А. С.: Татьяна высказала сейчас очень любопытные вещи, но у меня некоторое подозрение вызывает глагол «выплыть», поскольку он предполагает плавное дистанцирование, что плохо совмещается с идеей трансгрессии, которая сочетает в себе совсем иную степень безоглядности и непоправимости. Можно подвергнуть сомнению серьезность трансгрессии — именно потому, что она не является обдуманным поступком, по крайней мере в момент своего действительного свершения. Однако трансгрессия труднее всего захватывается симулякрами, ведь она не существует в форме «предложения, от которого вы не сможете отказаться». Другое дело, что она способна просто исчезнуть, как камешек, брошенный в воду. Как ни странно, сохранность трансгрессии во многом зависит от внешних обстоятельств. Сможет ли настоящий охотник сохранить свое имя, попав в мир, населенный исключительно плюшевыми зверями?

Трансгрессия в этом плане может быть нами рассмотрена в нескольких аспектах. Например, если трактовать трансгрессию культурологически, то понятно, что ее сразу можно прочесть как некое преступление, переступание черты дозволенного. Перед нами предстанет весь ряд мастеров и идеологов трансгрессии — от маркиза де Сада до Батая, — где преступления носят чувственно-эротический и, в то же время, космологический характер, ибо такова разметка самой сексуальности. Даже бунт в сфере символического не может остаться безнаказанным. Хотя не всякий преступник совершает трансгрессию, потому что существует сколько угодно преступлений, связанных с элементарной ложью. Все, что является корыстным, в принципе не может быть трансгрессивным. Это лишь мелкие прибавки к тому, что у тебя уже есть. Но главное, в таком понимании трансгрессия окажется несамостоятельной. Она будет предполагать, что существуют некоторые внешние обстоятельства, которые позволяют нам ее совершать. Такими обстоятельствами может оказаться наличие хороших, четких культурных оппозиций, когда, к примеру, совершая инцест, мы действительно преступаем нечто и становимся врагами общества, изгоняемыми из него. Но для этого все-таки должен существовать запрет инцеста во всей его первозданности, во всей его могучей символической маркировке. Это лишь один пример. Точно так же обстоит дело со всеми подобными рубежами. Получается, что сам акт трансгрессии зависит от того, позаботился ли социум о наличии священных рубежей, которые мы могли бы переступить, либо они уже все переступлены, и тогда трансгрессия не имеет никакого смысла. В этом случае остаются только различного рода подсчеты.

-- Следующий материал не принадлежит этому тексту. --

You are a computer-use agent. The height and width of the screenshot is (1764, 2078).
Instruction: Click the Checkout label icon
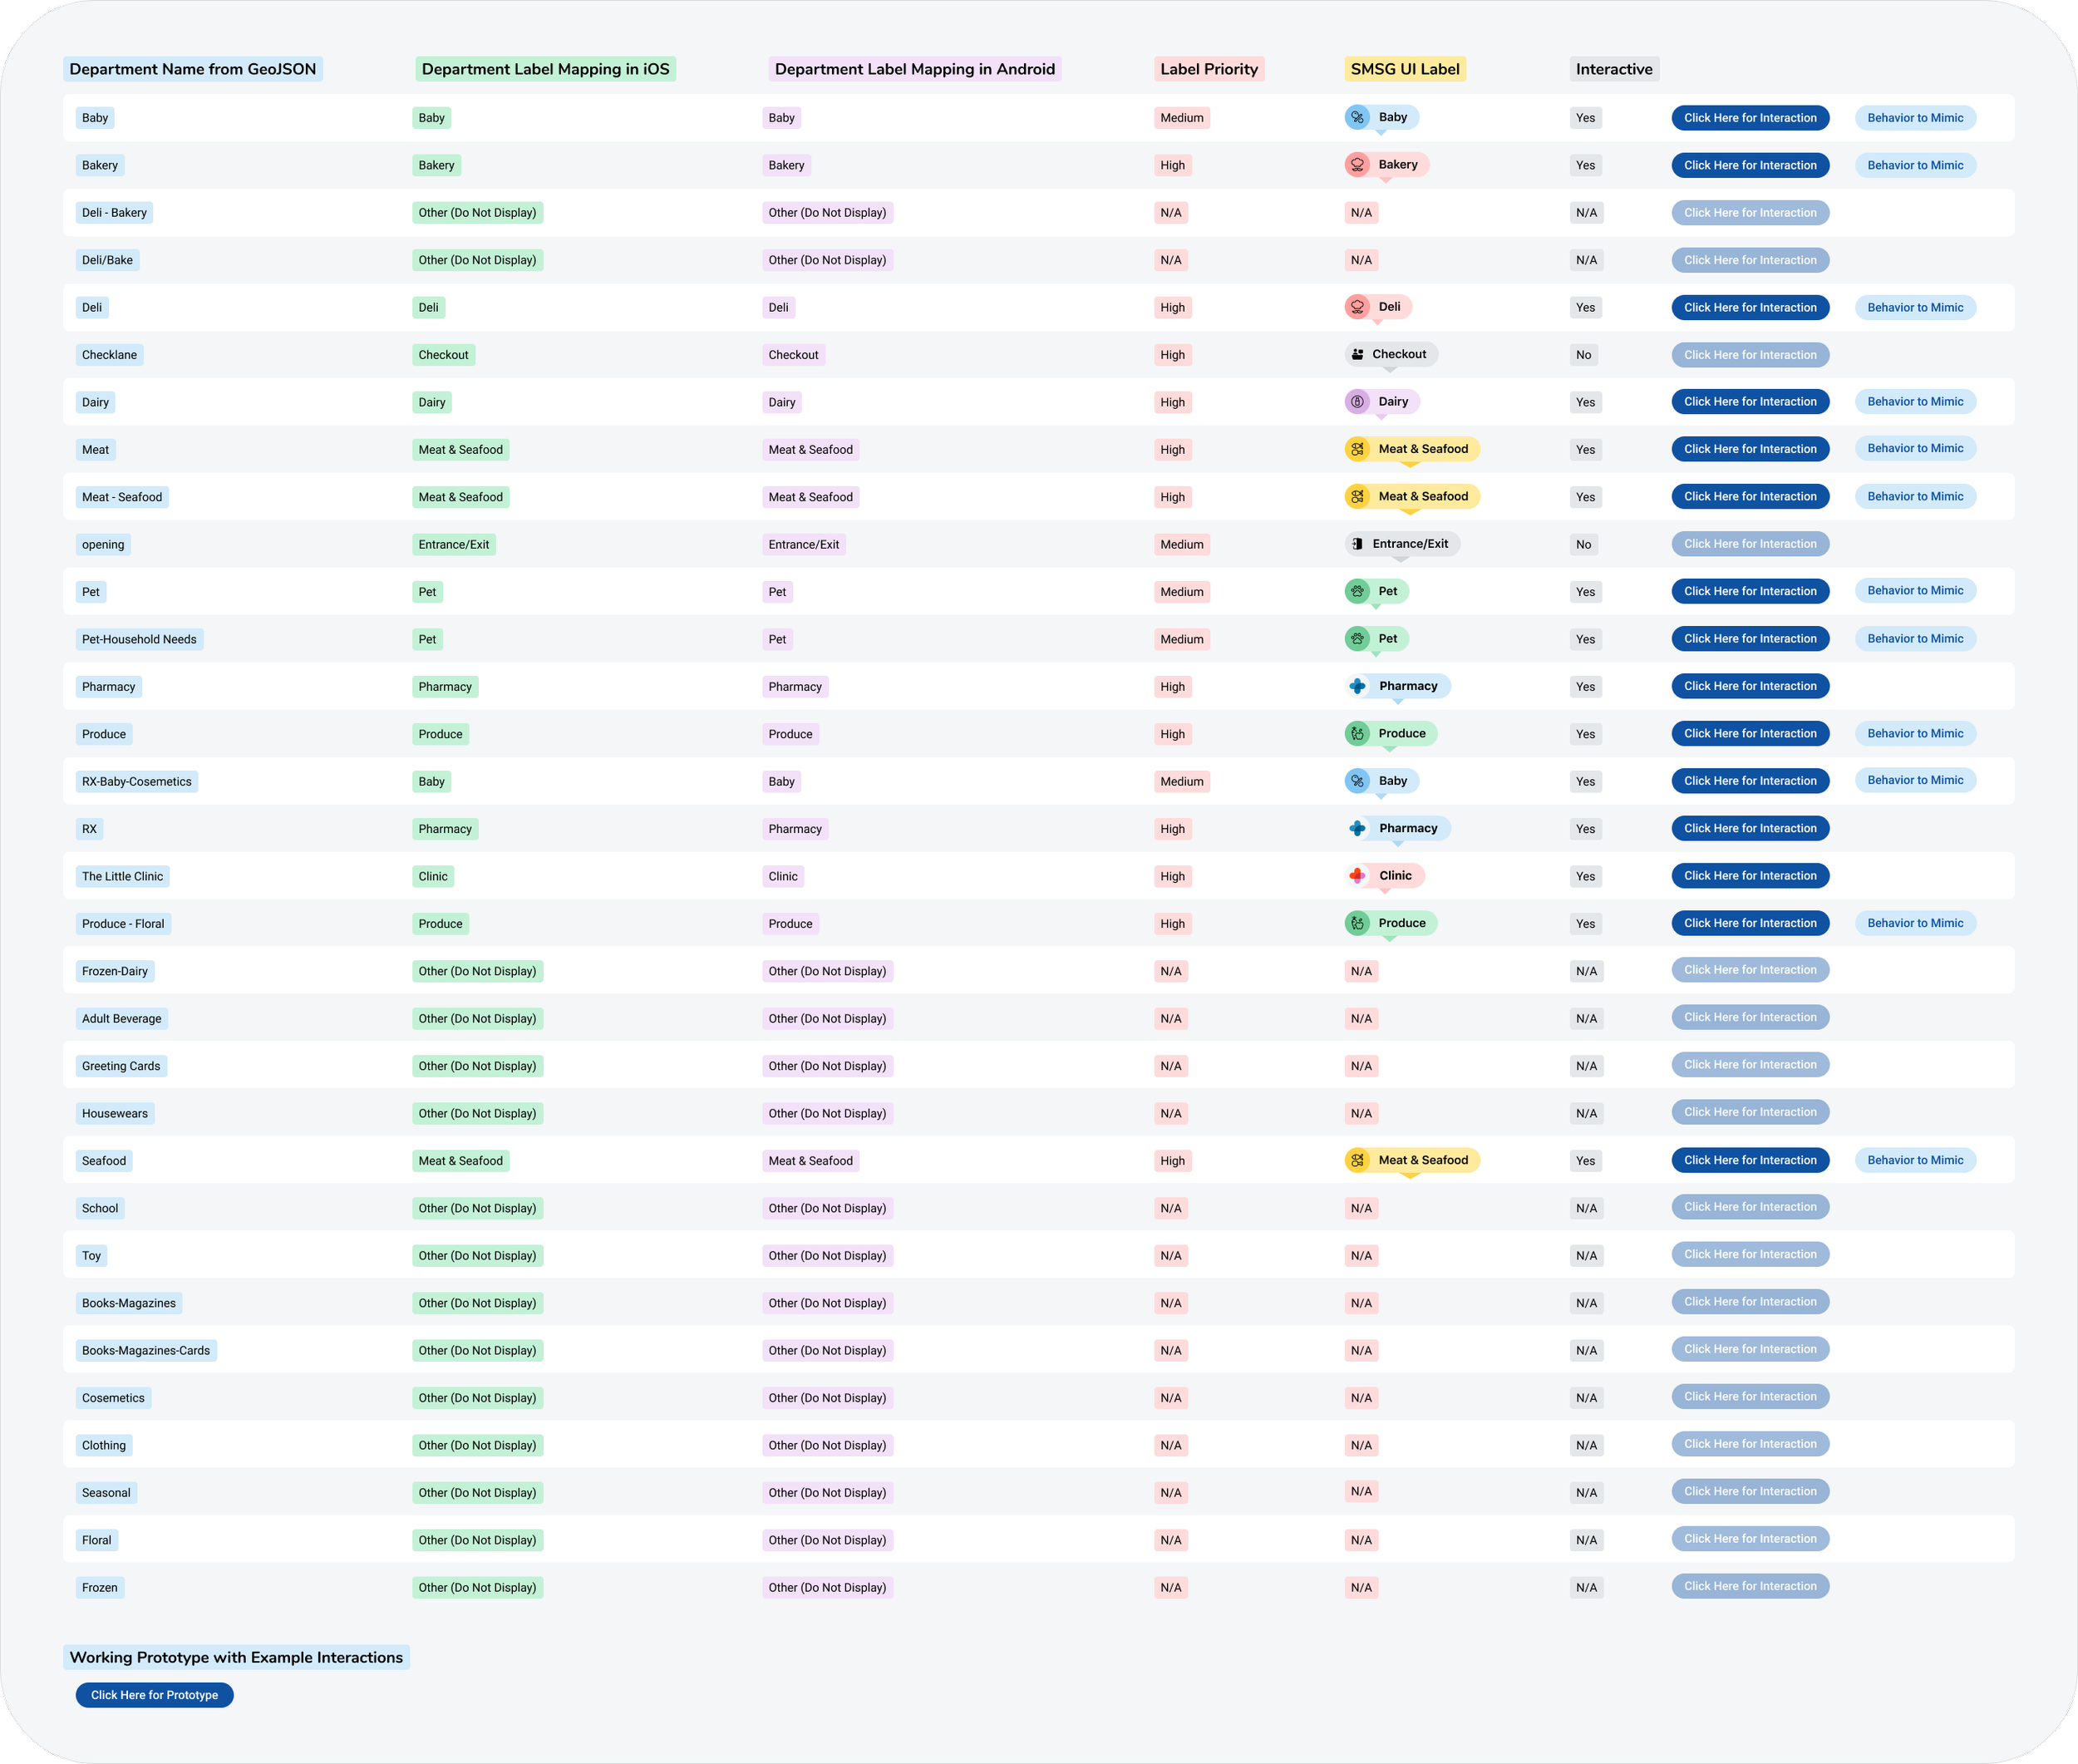pyautogui.click(x=1357, y=354)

Однако ясно, что трансгрессия не укладывается в эту чисто культурологическую схему, в духе оппозиций Леви-Строса. Скорее, речь должна идти о том, о чем очень точно написал Левинас. Он говорил, что в тот момент, когда мы берем ответственность за акт своего существования, мы кем-то реально становимся, то есть впервые появляется кто-то, существующий в этом анонимном существовании, простой производной глагола связки «быть». Но это первое нарушение анонимности бытия, выход к тому, чтобы быть кем-то и отвечать на вопрос «кто?», сам по себе создает мощный момент инерции. Поэтому в дальнейшем — что прекрасно осознал еще Фрейд — совершается лишь маленькое поступательное движение с помощью принципа fort — da, когда мы потихонечку выбрасываем щупальца и захватываем крупинку опыта, затем подтягиваем ее к себе или немножко подтягиваемся ближе к ней, а потом снова выбрасываем щупальца и вновь подтягиваем новую крупинку опыта. С того момента, когда мы становимся кем-то, получая первое определение субъекта в существовании, мы уже изо всех сил цепляемся за это существование.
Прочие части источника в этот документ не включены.